After the RJ process
Restorative justice processes focus on the victims and perpetrators of a crime and are expected to change/limit re-offending behaviour. Reducing re-offending behaviour is often generally achieved in RJ and conventional criminal justice responses by the referral of offenders to appropriate treatment programmes.
Through RJ, offenders can be active participants in making decisions on what the reparative and rehabilitative outcomes should be. It has been shown, that people who take part in this process are more likely to comply with the outcomes. Therefore it is vital, that the defendant is also heard at the FGC level to ensure he/she is granted some input and the process is more effectively “restorative”.

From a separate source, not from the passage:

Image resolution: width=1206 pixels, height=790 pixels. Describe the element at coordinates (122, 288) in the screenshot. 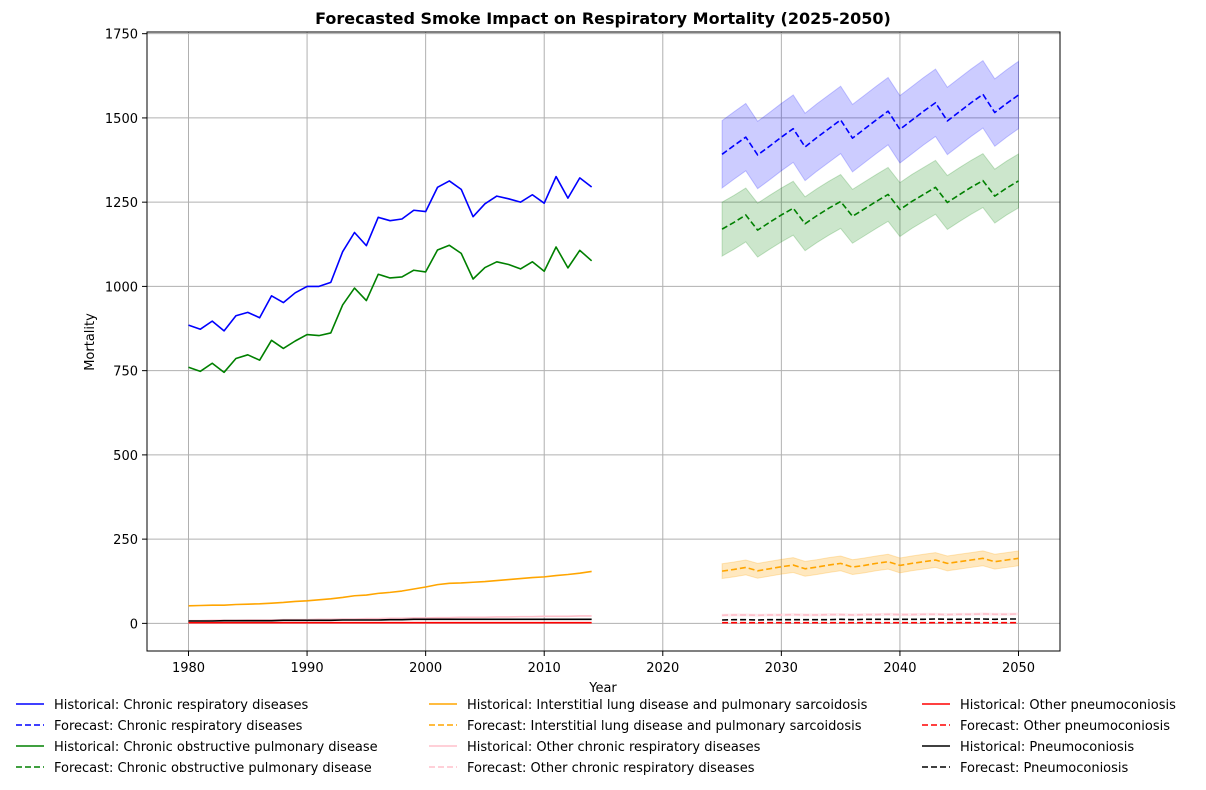

I see `y-tick-label: 1000` at that location.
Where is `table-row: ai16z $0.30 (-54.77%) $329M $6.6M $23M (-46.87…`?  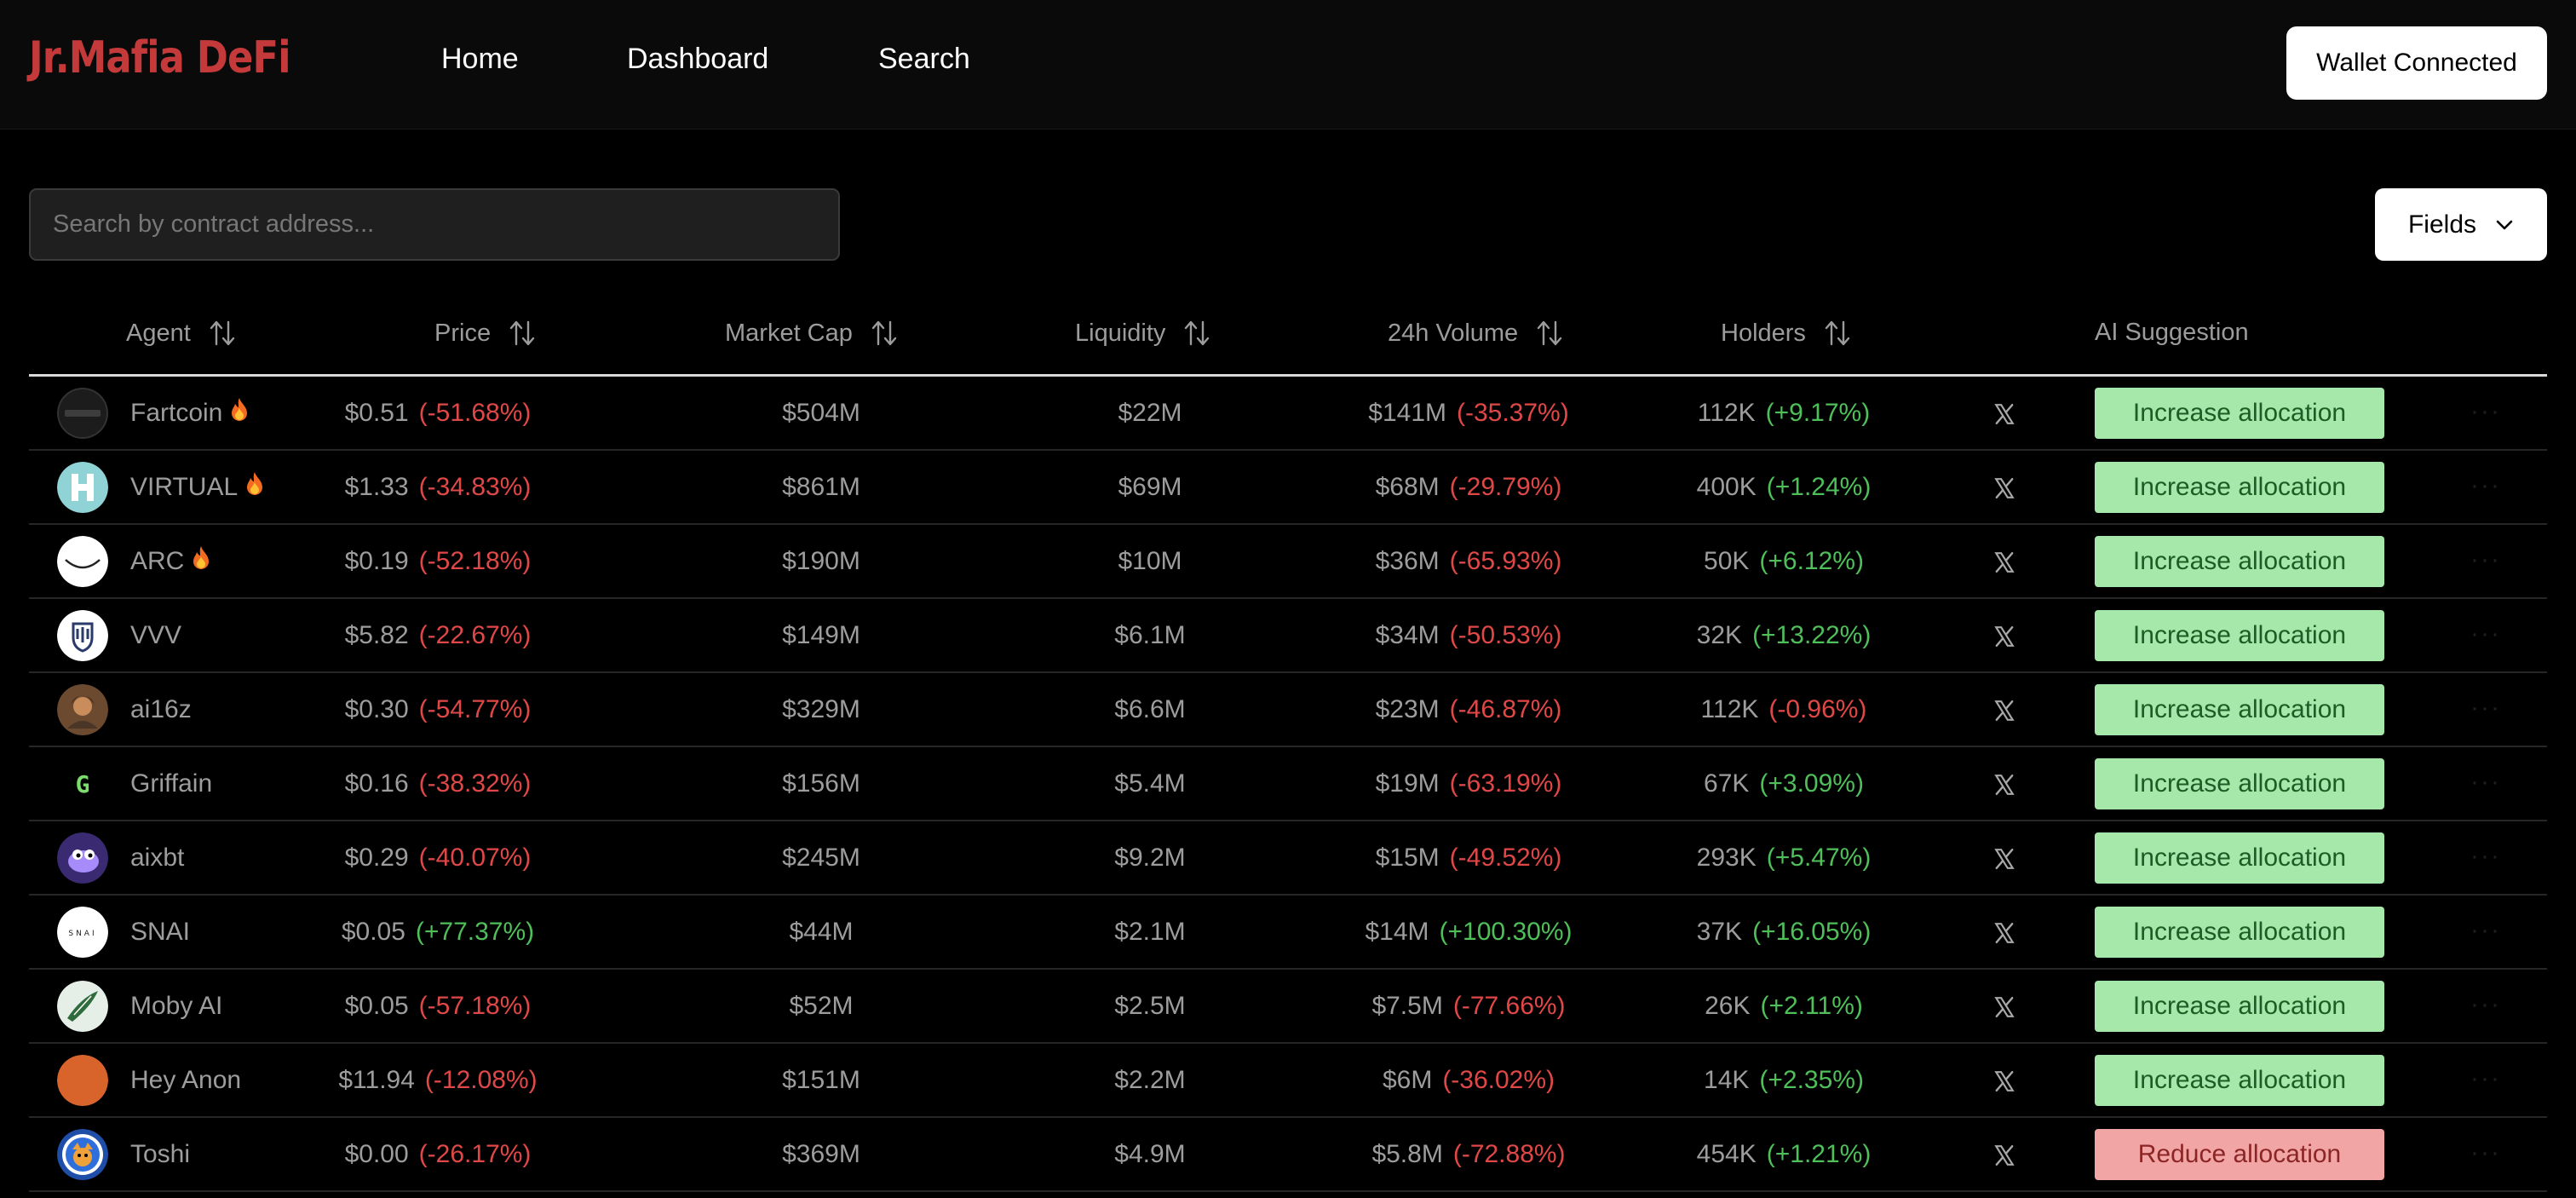
table-row: ai16z $0.30 (-54.77%) $329M $6.6M $23M (-46.87… is located at coordinates (1288, 710).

For victims, RJ has three primary objectives; the restoration of a sense of security, self-respect and dignity, as well as the restoration of a sense of control. Facing the perpetrator can help the victim to overcome the trauma, anger or fear in relation to the offence. However it works in different ways for different people. Kiera’s friend suffered from depression for a number of years after the attack and it’s unclear whether her experience of the RJ process exacerbated or lessened these problems.

Conclusion
Although restorative justice may not heal all wounds, it can be used as a healthy and more direct response to dealing with crime. The application in youth courts appears to be particularly appropriate and largely effective in most cases. Young people are likely to respond positively to the set up of RJ and to the dialogue it creates between the all the parties involved. Juvenile offenders also have a better chance of being rehabilitated than adults, therefore a RJ system focused on rehabilitation and reconciliation is extremely favourable. RJ can allow a flexible, effective and inclusive approach to the needs of young people who have broken the law, their victims and, indirectly, to the interests of the community as a whole.